Avant de poursuivre, laisse-moi te demander quel est ton amour, quel soin tu apportes à la lecture de l’Évangile et ce que tu en retires. As-tu présent à l’esprit que le Seigneur a voulu que ces paroles soient prononcées pour toi ? Recommandes-tu aux autres cette manière de connaître et de fréquenter Jésus-Christ ?

La volonté de Dieu se manifeste de bien des façons pour chaque personne. Outre les inspirations insufflées directement dans chaque âme, le Seigneur se fait connaître à travers les célébrations liturgiques, lors d’une prédication, dans la direction spirituelle, dans les circonstances ordinaires dans lesquelles chacun se trouve. Le bon exemple d’autrui, les devoirs d’état, l’accomplissement de nos obligations familiales, sociales et professionnelles, sont aussi des occasions à travers lesquelles Dieu nous parle chaque jour, nous faisant connaître sa volonté. Sois bien convaincu qu’en vertu de ta condition de chrétien, de ta situation de femme ou d’homme de l’Opus Dei, le Maître te répète que tu es lumière placée pour éclairer (Cf. Mt 5, 14).

Quelqu’un a demandé un jour à saint Josémaria : comment savoir ce que Dieu demande à chaque personne ? Et voici quelle fut sa réponse : « Et pourquoi ne le lui demandes-tu pas directement ? Ce n’est pas une bêtise ; tu verras comme il te répondra. » Et il ajoutait tout de suite après : « Toi, avec ta vie intérieure, tu peux te mettre en présence de Dieu à n’importe quel moment : dans une église, dans la rue, dans ta chambre, en cours… Où tu voudras ! Demande lui pardon pour tes faiblesses et pour les miennes, puis dis-lui : “Seigneur, que veux-tu que je fasse ?” comme le faisait saint Paul. Mais attention, le Seigneur demande parfois des choses coûteuses… » (Saint Josémaria, notes prises au cours d’une réunion, 13 avril 1974).

Naturellement, il est nécessaire que nous développions au fond de notre cœur le désir d’écouter la voix de Dieu, que nous ne cherchions pas à fermer les yeux à sa lumière. Saint Paul, sur le chemin de Damas, a pleinement répondu à l’appel de Jésus. « Qui es-tu Seigneur ? » a-t-il demandé. Et lui :« Je suis Jésus que tu persécutes. Mais relève-toi, entre dans la ville et l’on te dira ce que tu dois faire […]. Saul se releva ; mais, bien qu’il eût les yeux ouverts, il ne voyait pas. C’est en le conduisant par la main qu’on le mena à Damas, et il fut trois jours sans boire et sans prendre nourriture ni boisson »(Ac 9, 5-9).

Ce qui frappe à première vue, chez Paul, c’est sa docilité. Il se laisse conduire par la main jusque dans la ville. Ensuite, désireux de se purifier, il se consacre à la prière et à la mortification. C’est seulement alors, après trois jours de prière intense accompagnée d’un jeûne généreux, que Jésus-Christ lui envoie Ananie qui, après lui avoir rendu la vue, lui dit : « le Dieu de nos pères t’a prédestiné d’avance à connaître sa volonté, à voir le Juste et à entendre les paroles de sa bouche. Tu dois, en effet, être son témoin devant tous les hommes, en disant ce que tu as vu et entendu. Et maintenant, pourquoi tarder ? Lève-toi, reçois le baptême et purifie-toi de tes péchés en invoquant son Nom » (Ac 22, 14-16).

CONSIGNE:
Transcrivez sans rien changer le passage du texte sur la volonté de Dieu qui commence aux mots « La volonté de » et s'arrête après les mots « (Cf. Mt 5, 14). ». Les lignes qui suivent n'ont aucun rôle dans ce travail.

DONNÉES ENREGISTRÉES:

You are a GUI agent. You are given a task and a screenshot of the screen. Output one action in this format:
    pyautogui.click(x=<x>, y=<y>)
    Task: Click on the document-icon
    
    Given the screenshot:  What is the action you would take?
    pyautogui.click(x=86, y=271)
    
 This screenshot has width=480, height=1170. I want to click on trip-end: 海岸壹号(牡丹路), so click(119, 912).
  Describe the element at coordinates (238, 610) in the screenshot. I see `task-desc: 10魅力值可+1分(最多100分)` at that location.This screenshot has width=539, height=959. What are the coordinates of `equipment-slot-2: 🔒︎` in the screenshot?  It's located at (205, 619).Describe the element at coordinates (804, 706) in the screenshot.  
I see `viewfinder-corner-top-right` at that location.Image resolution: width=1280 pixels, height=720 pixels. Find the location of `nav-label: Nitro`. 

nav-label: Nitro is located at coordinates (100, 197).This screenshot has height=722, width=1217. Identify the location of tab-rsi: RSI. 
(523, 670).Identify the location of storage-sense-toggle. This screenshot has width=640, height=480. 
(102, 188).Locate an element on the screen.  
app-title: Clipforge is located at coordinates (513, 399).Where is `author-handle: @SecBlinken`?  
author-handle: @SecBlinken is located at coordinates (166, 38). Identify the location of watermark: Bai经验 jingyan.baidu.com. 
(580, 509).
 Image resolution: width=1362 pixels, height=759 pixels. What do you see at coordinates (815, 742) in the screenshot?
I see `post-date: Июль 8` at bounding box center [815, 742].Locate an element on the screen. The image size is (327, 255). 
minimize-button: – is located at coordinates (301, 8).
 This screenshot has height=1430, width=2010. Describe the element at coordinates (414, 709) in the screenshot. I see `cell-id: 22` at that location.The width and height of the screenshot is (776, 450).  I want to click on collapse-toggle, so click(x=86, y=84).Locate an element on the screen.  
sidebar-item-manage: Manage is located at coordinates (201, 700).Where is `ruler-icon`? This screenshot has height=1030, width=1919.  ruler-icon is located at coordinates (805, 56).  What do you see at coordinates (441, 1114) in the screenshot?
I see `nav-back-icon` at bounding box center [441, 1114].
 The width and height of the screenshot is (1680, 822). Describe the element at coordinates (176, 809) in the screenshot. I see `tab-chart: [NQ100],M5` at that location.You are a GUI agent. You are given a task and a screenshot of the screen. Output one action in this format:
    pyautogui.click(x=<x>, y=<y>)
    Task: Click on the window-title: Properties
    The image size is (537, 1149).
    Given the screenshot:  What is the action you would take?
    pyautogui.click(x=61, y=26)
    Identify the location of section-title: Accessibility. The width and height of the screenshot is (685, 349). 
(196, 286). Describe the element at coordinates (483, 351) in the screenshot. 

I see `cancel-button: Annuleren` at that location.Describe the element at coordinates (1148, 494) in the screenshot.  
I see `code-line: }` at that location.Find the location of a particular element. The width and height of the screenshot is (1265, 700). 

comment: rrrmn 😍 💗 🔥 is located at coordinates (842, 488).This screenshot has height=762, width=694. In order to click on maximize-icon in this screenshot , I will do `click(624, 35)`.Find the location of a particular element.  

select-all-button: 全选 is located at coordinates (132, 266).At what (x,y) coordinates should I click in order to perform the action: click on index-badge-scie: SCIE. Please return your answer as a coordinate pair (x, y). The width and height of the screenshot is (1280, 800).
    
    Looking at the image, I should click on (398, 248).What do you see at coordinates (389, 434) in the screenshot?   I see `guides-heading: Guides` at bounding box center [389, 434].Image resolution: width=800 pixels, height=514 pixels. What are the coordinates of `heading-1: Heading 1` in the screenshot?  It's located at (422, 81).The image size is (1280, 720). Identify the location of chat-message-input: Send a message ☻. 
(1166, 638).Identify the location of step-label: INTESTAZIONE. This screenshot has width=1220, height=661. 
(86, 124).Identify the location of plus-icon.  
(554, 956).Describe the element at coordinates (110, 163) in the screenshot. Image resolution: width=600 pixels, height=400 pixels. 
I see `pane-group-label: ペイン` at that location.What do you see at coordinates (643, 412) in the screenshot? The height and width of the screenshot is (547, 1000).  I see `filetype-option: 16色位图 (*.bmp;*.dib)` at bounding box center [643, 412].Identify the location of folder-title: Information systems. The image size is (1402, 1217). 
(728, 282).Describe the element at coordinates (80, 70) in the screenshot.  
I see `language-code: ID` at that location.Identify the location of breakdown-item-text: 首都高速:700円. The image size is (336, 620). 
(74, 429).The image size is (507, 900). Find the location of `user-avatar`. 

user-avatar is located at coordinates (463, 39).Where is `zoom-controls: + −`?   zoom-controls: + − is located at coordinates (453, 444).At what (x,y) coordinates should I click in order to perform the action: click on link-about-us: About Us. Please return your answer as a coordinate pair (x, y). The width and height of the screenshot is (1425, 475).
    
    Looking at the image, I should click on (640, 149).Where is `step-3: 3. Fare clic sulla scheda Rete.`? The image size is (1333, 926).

RÉPONSE:
La volonté de Dieu se manifeste de bien des façons pour chaque personne. Outre les inspirations insufflées directement dans chaque âme, le Seigneur se fait connaître à travers les célébrations liturgiques, lors d’une prédication, dans la direction spirituelle, dans les circonstances ordinaires dans lesquelles chacun se trouve. Le bon exemple d’autrui, les devoirs d’état, l’accomplissement de nos obligations familiales, sociales et professionnelles, sont aussi des occasions à travers lesquelles Dieu nous parle chaque jour, nous faisant connaître sa volonté. Sois bien convaincu qu’en vertu de ta condition de chrétien, de ta situation de femme ou d’homme de l’Opus Dei, le Maître te répète que tu es lumière placée pour éclairer (Cf. Mt 5, 14).